Getting example codes of R functions into knitr using helpExtract function

I want to get the example codes of R functions to use in knitr. There might be an easy way but tried the following code using helpExtract function which can be obtained from here (written by #AnandaMahto). With my approach I have to look whether a function has Examples or not and have to include only those functions which have Examples.
This is very inefficient and naive approach. Now I'm trying to include only those functions which have Examples. I tried the following code but it is not working as desired. How can I to extract Examples codes from an R package?
\documentclass{book}
\usepackage[T1]{fontenc}
\begin{document}
<< label=packages, echo=FALSE>>=
library(ggplot2)
library(devtools)
source_gist("https://gist.github.com/mrdwab/7586769")
library(noamtools) # install_github("noamtools", "noamross")
#
\chapter{Linear Model}
<< label = NewTest1, results="asis">>=
tryCatch(
{helpExtract(lm, section="Examples", type = "s_text");
cat(
"\\Sexpr{
knit_child(
textConnection(helpExtract(lm, section=\"Examples\", type = \"s_text\"))

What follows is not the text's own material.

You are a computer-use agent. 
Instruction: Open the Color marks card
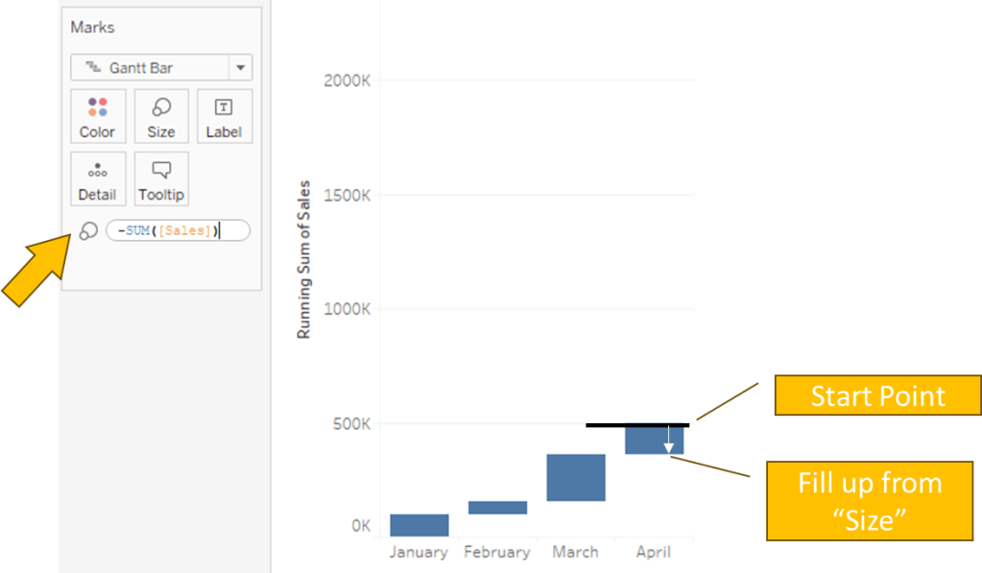tap(97, 116)
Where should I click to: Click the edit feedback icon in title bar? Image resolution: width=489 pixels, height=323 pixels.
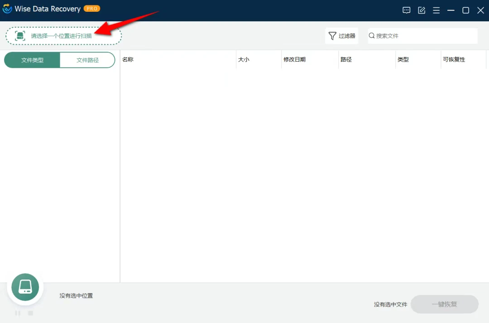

, options = list(tidy = FALSE, eval = TRUE)
)
}", "\n"
)
}
, error=function(e) FALSE
)
#
\chapter{Modify properties of an element in a theme object}
<< label = NewTest2, results="asis">>=
tryCatch(
{helpExtract(add_theme , section="Examples", type = "s_text");
cat(
"\\Sexpr{
knit_child(
textConnection(helpExtract(add_theme , section=\"Examples\", type = \"s_text\"))
, options = list(tidy = FALSE, eval = TRUE)
)
}", "\n"
)
}
, error=function(e) FALSE
)
#
\end{document}
I've done some quick work modifying the function (which I've included at this Gist). The Gist also includes a sample Rnw file (I haven't had a chance to check an Rmd file yet).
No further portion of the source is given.